Le dio la dirección a Mike y éste le dio su tarjeta.

– Están todos mi teléfonos -dijo Mike.

– Ya.

– Si ve a mi hijo…

– No soy un canguro, Mike.

– Claro. Mi hijo tampoco es un bebé.

Tia miraba la fotografía de Spencer Hill.

– ¿Cómo puedes estar segura de que es Adam?

– No lo estaba -dijo Betsy Hill-. Pero luego hablé con él.

– Puede que se asustara al ver una foto de su amigo fallecido.

– Puede ser -dijo Betsy en un tono que significaba claramente: «Ni lo sueñes».

– ¿Y estás segura de que esta foto se tomó la noche en que murió?

– Sí.

Tia asintió y las dos callaron un momento. Estaban otra vez en casa de los Baye. Jill estaba arriba viendo la tele. Les llegaban sonidos de Hannah Montana. Tia no se movió y Betsy tampoco.

– ¿Qué crees que significa esto, Betsy?

– Todos dijeron que no habían visto a Spencer aquella noche. Que estaba solo.

– ¿Y tú crees que esto significa que sí lo vieron?

– Sí.

Tia insistió un poco más.

– Y si no estaba solo, ¿qué significaría?

Betsy se lo pensó.

– No lo sé.

– Recibiste una nota de suicidio, ¿no?

– En el móvil. Cualquiera puede mandar un mensaje de texto.

Tia se dio cuenta de nuevo. En cierto sentido las dos madres estaban en bandos contrarios. Si lo que Betsy Hill decía de la fotografía era cierto, entonces Adam había mentido. Y si Adam había mentido, entonces ¿quién podía saber qué había ocurrido realmente aquella noche?

Por eso Tia no le habló de los mensajes instantáneos con CeJota8115, los de la madre que había abordado a Adam. Todavía no. Hasta que no supiera algo más.

– Pasé por alto algunas señales -dijo Betsy.

– ¿Como cuáles?

Betsy Hill cerró los ojos.

– ¿Betsy?

– Una vez lo espié. No fue realmente espiar, pero… Spencer estaba en el ordenador y cuando salió de su habitación, eché un vistazo. Para ver qué estaba mirando. Creo que no debería haberlo hecho, ¿sabes? No estuvo bien invadir su intimidad de aquella manera.

Tia no dijo nada.

– Pero, en fin, le di a la flecha negra, la que está arriba del buscador.

Tia asintió.

– Y… y había estado visitando páginas de suicidio. Había historias de niños que se habían suicidado. Cosas así. No miré mucho. Y nunca hice nada al respecto. Me quedé bloqueada.

Tia miró a Spencer en la fotografía. Buscó señales de que el chico estaría muerto a las pocas horas, como si esto pudiera vérsele en la cara. No vio nada, pero ¿qué significaba esto?

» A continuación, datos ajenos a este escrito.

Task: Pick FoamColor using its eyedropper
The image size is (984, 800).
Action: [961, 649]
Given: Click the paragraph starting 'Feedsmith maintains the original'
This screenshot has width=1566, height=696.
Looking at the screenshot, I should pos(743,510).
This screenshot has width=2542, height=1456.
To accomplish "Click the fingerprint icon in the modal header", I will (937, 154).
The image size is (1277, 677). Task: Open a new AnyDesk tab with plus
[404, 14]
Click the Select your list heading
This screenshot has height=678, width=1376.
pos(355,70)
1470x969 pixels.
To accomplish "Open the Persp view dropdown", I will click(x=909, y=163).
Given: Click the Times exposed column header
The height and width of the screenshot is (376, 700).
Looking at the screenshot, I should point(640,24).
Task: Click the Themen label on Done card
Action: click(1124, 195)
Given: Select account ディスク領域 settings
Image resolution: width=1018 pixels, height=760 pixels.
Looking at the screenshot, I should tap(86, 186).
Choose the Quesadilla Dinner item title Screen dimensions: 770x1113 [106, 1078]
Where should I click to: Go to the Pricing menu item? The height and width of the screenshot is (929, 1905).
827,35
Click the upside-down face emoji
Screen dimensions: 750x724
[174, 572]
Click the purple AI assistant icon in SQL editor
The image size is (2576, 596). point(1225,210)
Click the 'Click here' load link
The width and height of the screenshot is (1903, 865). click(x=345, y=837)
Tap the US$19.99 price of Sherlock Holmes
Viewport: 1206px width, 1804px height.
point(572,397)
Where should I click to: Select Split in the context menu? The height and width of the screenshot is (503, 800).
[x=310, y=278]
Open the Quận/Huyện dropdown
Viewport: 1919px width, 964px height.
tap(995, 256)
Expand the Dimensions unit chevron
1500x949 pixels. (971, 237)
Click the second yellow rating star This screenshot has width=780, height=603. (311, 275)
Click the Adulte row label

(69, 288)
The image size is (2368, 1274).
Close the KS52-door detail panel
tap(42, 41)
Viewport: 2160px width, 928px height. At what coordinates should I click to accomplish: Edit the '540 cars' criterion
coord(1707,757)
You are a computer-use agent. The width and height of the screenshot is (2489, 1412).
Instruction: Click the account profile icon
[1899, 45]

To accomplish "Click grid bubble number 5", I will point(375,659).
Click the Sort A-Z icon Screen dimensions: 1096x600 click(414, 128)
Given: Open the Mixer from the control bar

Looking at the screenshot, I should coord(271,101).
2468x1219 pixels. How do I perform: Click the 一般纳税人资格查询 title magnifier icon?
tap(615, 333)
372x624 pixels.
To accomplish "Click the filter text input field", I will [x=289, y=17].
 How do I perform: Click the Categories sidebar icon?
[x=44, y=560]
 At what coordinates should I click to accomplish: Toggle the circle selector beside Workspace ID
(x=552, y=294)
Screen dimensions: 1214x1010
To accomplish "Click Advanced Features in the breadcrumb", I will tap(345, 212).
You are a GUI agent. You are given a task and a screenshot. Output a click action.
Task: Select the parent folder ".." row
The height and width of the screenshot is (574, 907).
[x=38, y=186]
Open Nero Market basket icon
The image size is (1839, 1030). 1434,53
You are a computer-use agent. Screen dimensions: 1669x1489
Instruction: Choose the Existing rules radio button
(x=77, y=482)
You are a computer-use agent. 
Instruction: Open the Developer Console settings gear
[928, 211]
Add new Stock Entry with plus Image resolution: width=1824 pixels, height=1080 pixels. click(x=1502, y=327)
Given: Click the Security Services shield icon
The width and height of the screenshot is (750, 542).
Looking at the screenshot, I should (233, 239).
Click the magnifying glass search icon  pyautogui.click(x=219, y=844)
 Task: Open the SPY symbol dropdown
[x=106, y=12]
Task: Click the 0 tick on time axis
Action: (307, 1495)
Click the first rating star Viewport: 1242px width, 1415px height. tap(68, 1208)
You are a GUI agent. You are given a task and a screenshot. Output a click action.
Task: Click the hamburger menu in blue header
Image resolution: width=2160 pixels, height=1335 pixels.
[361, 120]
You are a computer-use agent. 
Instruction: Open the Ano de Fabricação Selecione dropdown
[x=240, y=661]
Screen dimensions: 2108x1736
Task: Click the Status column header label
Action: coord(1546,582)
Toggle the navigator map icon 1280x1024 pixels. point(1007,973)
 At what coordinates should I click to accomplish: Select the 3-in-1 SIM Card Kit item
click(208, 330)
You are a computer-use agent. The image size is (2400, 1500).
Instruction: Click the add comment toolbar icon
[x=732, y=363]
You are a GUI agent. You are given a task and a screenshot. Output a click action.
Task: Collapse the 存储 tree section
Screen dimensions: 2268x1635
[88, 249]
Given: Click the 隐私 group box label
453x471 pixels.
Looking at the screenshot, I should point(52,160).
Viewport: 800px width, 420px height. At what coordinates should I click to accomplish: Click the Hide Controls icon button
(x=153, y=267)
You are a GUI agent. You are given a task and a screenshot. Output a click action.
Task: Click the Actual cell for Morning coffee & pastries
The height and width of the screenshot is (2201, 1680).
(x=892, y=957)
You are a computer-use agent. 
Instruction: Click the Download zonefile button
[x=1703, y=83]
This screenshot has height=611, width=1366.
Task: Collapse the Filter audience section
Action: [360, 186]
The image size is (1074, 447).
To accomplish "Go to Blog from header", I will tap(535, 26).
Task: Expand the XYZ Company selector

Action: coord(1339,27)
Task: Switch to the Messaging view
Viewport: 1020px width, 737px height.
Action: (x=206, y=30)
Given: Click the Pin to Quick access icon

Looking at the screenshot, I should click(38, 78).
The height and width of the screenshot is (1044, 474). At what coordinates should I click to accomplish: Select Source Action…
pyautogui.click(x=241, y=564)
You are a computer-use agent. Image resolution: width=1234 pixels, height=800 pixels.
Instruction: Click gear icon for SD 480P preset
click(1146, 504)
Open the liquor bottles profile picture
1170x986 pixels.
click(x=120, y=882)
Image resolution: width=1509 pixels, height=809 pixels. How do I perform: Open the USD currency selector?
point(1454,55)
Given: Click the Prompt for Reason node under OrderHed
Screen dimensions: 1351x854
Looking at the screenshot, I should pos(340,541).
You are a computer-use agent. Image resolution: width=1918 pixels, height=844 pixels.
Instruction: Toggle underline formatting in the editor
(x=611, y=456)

– ¿Le has enseñado esta foto a Ron? -preguntó.

– Sí.

– ¿Qué conclusión ha sacado?

– Se pregunta qué diferencia hay. Nuestro hijo se suicidó, dice, o sea que ¿adónde quieres ir a parar, Betsy? Cree que estoy haciendo esto para obtener alguna clase de conclusión.

– ¿No es así?

– Conclusión -repitió Betsy, casi escupiendo la palabra como si le supiera mal en la boca-. ¿Se puede saber qué significa? Como si allí arriba hubiera una puerta y yo pudiera atravesarla y después cerrarla y Spencer se quedara al otro lado. No es eso lo que quiero, Tia. ¿Puedes imaginarte algo peor que obtener una conclusión?

Se callaron, y la fastidiosa risa de la película de Jill era lo único que oían.

– La policía cree que tu hijo se ha fugado -dijo Betsy-. Cree que el mío se suicidó.

Tia asintió.

– Pero supongamos que se equivocan. Supongamos que se equivocan con ambos.